Por fim, conforme Ali Muhammad Ali, diretor-gerente da Agência de Notícias da Nigéria (NAN), os países do Brics+ não são apenas um grupo de economias emergentes, são uma força que deve ser reconhecida, já que sua influência está crescendo dia a dia também. “Nossa força combinada é imparável. Com novos membros como o Egito, os Emirados Árabes Unidos, o Irã e a Etiópia, que agora entraram, nós cobrimos quase metade da população global. Nosso PIB é de 63,2 trilhões, o que é impressionante, superando os 52 trilhões de dólares do G7. O Fundo Monetário Internacional prevê que a economia mundial vai depender mais dos Brics para impulsionar o crescimento nos próximos cinco anos, com a China, sozinha, contribuindo com 22% do crescimento global. Os países Brics respondem por mais de 40% da produção industrial do mundo. Produzimos 42% do trigo, 52% do arroz, 46% da soja no mundo. Isso é segurança alimentar. A voz dos Brics, portanto, representa uma influência crescente que vai além do Sul Global. Está moldando a governança global, o desenvolvimento econômico e relações internacionais”.
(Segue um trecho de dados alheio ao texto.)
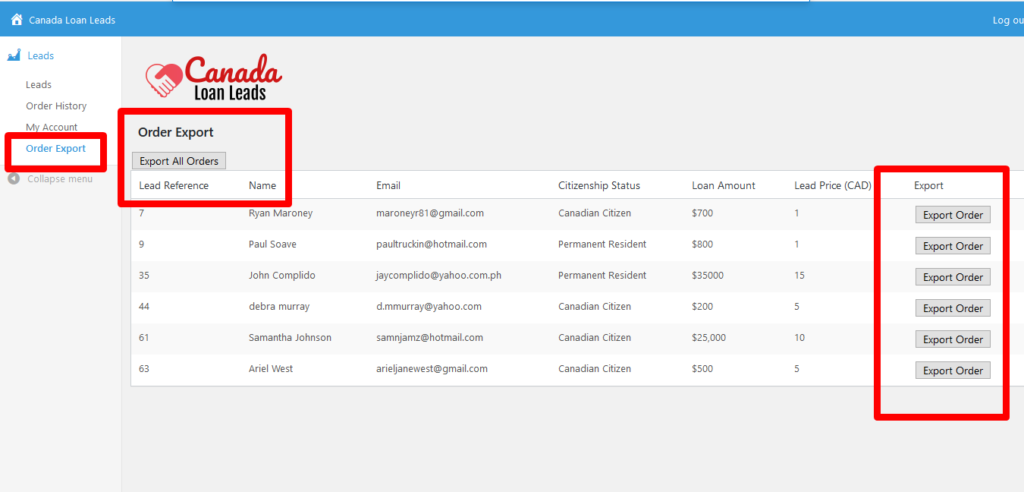This screenshot has width=1024, height=492.
Task: Open Canada Loan Leads site title link
Action: [71, 20]
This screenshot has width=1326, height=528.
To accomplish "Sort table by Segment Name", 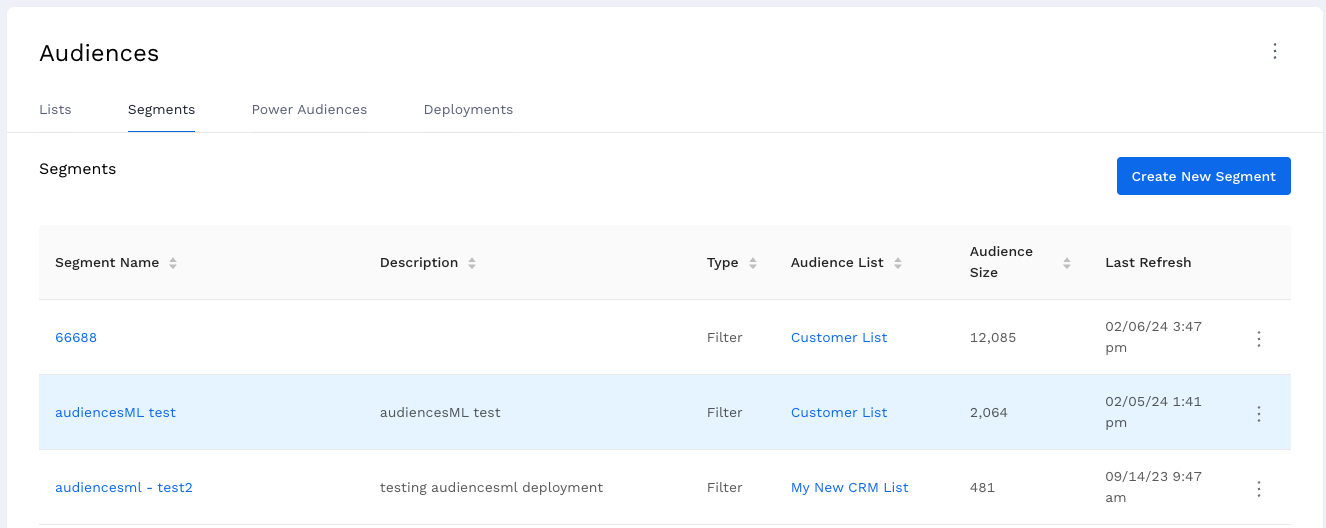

Segundo ele, para a Nigéria, ingressar nos Brics é óbvio. Conforme Ali, o país está estrategicamente posicionado na África. “Nossa parceria com os Brics se baseia em três pilares essenciais. Em primeiro lugar, vemos os Brics como uma opção natural para a Nigéria, considerando nossos objetivos e valores compartilhados. Em segundo lugar, estamos interessados em reduzir nossa dependência do sistema centrado nos Estados Unidos e promover um mundo multipolar. Em terceiro lugar, juntar-se aos Brics nos ajuda a nos posicionar como potência emergente no cenário global. A voz dos Brics é, de fato, alta e clara. Deslumbramos um Sul Global próspero e um mundo mais justo e equitativo”.